The court held by an 8-1 vote Thursday that making Puerto Ricans ineligible for the Supplemental Security Income program, which provides benefits to older, disabled and blind Americans, did not unconstitutionally discriminate against them.
Justice Sonia Sotomayor, whose parents were born in Puerto Rico, was the lone dissenter.
Writing for the court, Justice Brett Kavanaugh said the court was bound by a pair of earlier rulings that already upheld the federal law that created SSI and excluded Puerto Rico and other U.S. territories from it. Congress later added in the Mariana Islands.
Puerto Rico has been a U.S. territory since the Spanish American War in 1898, and its residents are U.S. citizens. They can vote in primaries, but not the presidential election, and have limited representation in Congress. Many also do not pay federal income tax.
Kavanaugh wrote that “just as not every federal tax extends to residents of Puerto Rico, so too not every federal benefits program extends to residents of Puerto Rico.”
In dissent, Sotomayor responded, "In my view, there is no rational basis for Congress to treat needy citizens living anywhere in the United States so differently from others. To hold otherwise, as the Court does, is irrational and antithetical to the very nature of the SSI program and the equal protection of citizens guaranteed by the Constitution. I respectfully dissent.”

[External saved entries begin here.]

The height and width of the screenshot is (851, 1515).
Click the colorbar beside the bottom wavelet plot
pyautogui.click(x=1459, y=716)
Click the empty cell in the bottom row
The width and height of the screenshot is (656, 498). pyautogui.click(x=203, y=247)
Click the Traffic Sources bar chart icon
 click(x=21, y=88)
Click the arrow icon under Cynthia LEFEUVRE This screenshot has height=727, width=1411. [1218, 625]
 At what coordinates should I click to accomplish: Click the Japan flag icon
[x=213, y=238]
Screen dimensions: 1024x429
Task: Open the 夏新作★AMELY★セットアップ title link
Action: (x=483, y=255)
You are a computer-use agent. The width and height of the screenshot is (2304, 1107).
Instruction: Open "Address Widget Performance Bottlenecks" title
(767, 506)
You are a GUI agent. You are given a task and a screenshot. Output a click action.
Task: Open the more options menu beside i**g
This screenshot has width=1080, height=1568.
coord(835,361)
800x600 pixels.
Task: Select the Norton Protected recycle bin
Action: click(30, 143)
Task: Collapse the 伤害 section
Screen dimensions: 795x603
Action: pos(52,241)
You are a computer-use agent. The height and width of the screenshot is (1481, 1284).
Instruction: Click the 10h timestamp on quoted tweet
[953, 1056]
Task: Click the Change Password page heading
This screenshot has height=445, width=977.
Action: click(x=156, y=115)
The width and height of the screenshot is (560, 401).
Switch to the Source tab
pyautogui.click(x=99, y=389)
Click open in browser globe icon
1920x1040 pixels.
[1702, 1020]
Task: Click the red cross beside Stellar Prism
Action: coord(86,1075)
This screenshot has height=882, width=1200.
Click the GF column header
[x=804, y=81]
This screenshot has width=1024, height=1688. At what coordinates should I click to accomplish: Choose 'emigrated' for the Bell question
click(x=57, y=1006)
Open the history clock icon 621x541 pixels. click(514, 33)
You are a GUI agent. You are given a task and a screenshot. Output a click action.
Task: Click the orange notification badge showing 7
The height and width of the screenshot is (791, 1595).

The decision outraged many in Puerto Rico including Gov. Pedro Pierluisi, who said statehood is the only solution to Puerto Rico's second-class status.
“The decision ... once again confirms that the territorial status of Puerto Rico is discriminatory for the island’s U.S. citizens and allows Congress to do what it wants with us,” he said in a statement.
Pierluisi noted that Puerto Rico also receives unequal treatment when it comes to Medicaid, Medicare and other federal programs.
Meanwhile, Jenniffer González, Puerto Rico’s representative in Congress and a member of Pierluisi’s pro-statehood party, called the exclusion an “unbelievable discrimination” that keeps more than 300,000 people in extreme poverty.
Jose Luis Vaello-Madero, the Puerto Rico resident at the center of the case, began receiving SSI payments after he suffered a series of strokes while living in New York.
The payments continued to his bank account in New York even after he moved back to Puerto Rico. When he notified the Social Security Administration, the payments stopped and then the government sued to recover more than $28,000 it said he was not entitled to.
Lower courts sided with Vaello-Madero, ruling that the exclusion of Puerto Rico from the SSI program is unconstitutional. In a similar case in Guam, a federal judge ruled recently that residents of that Pacific island also should be able to collect SSI.
The Justice Department first filed its appeal of a ruling by the 1st U.S. Circuit Court of Appeals during the Trump administration but maintained the case even after President Joe Biden took office.
The Biden administration has said it supports changing the law to extend SSI payments to Puerto Rico. It included a provision in its Build Back Better proposal to make residents of U.S. territories eligible for SSI payments, but the legislation is stalled in Congress.
A separate program, Aid to the Aged, Blind and Disabled, covers residents of the territories, but it has more stringent eligibility requirements and pays less generous benefits than SSI.